Sub-zero weather is set to grip most of the mid-west, with the coldest air coming between Tuesday and Thursday in the Upper Midwest and Great Lakes, according to CNN, and temperatures plunging to 20-40 degrees below zero. Wind chills will plummet to 35-60 below zero.

OSHA has released a new resource guide for employers and workers involved in snow and ice removal activities, highlighting how you can be safeguarded against these hazards.

Snow removal operations can result in serious injuries or fatalities, particularly while removing ice or snow from rooftops and other building structures such as decks.

Other hazards include:

  • Frostbite and hypothermia;
  • Back injuries from slips, trips, falls or overexertion;
  • Falling ice;
  • Shock or electrocution from power lines or extension cords; and
  • Aerial lift collapses or tip-overs.

OSHA advises employers to plan ahead, look for hazards, and train workers on identifying fall and electrical hazards.

Training also should include proper use of ladders, aerial lifts and protective equipment based on manufacturers’ guidelines.

The resource suggests employers limit worker access to roofs or other structures during snow removal, and reminds workers that snow can hide hazards, including:

  • Power lines;
  • Chemical or heating, ventilation, and air conditioning lines; or
  • Other equipment on roofs that could rupture if struck.

Meantime, the Union Recorder reports that Baldwin County EMA, in partnership with the Georgia Emergency Management and Homeland Security Agency, are encouraging all residents to participate in Severe Weather Preparedness Week, Feb. 4-8, to prepare for the possibility of a disaster.

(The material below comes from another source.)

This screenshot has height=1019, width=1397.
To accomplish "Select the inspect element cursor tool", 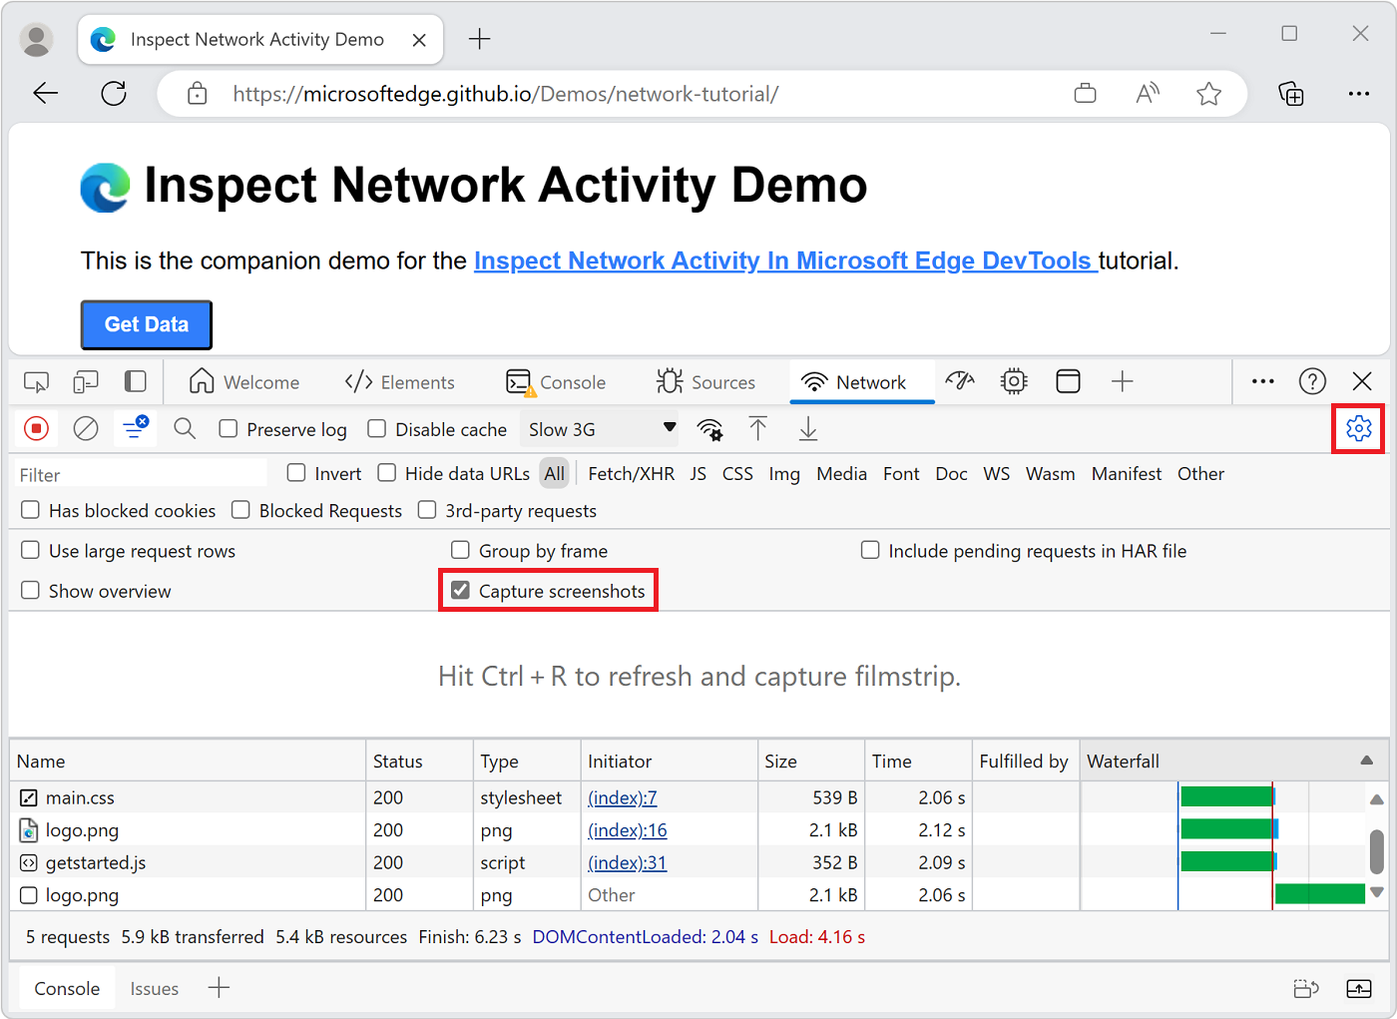I will click(x=37, y=381).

Severe Weather Preparedness Week begins with Family Preparedness Day on Feb. 4, when Milledgeville Baldwin County households are encouraged to program their NOAA Weather Radios.

The rest of the week dedicates time to practicing response to specific emergency events and going through the procedures of learning how to deal with each potential disaster.

Wayne Johnson, EMA director, Milledgeville Baldwin County Emergency Management Agency, says, “You can ensure that you and your family stay safe if necessary steps are taken ahead of time, and you can implement safety measures at home and at work so they will be ready when severe weather strikes.”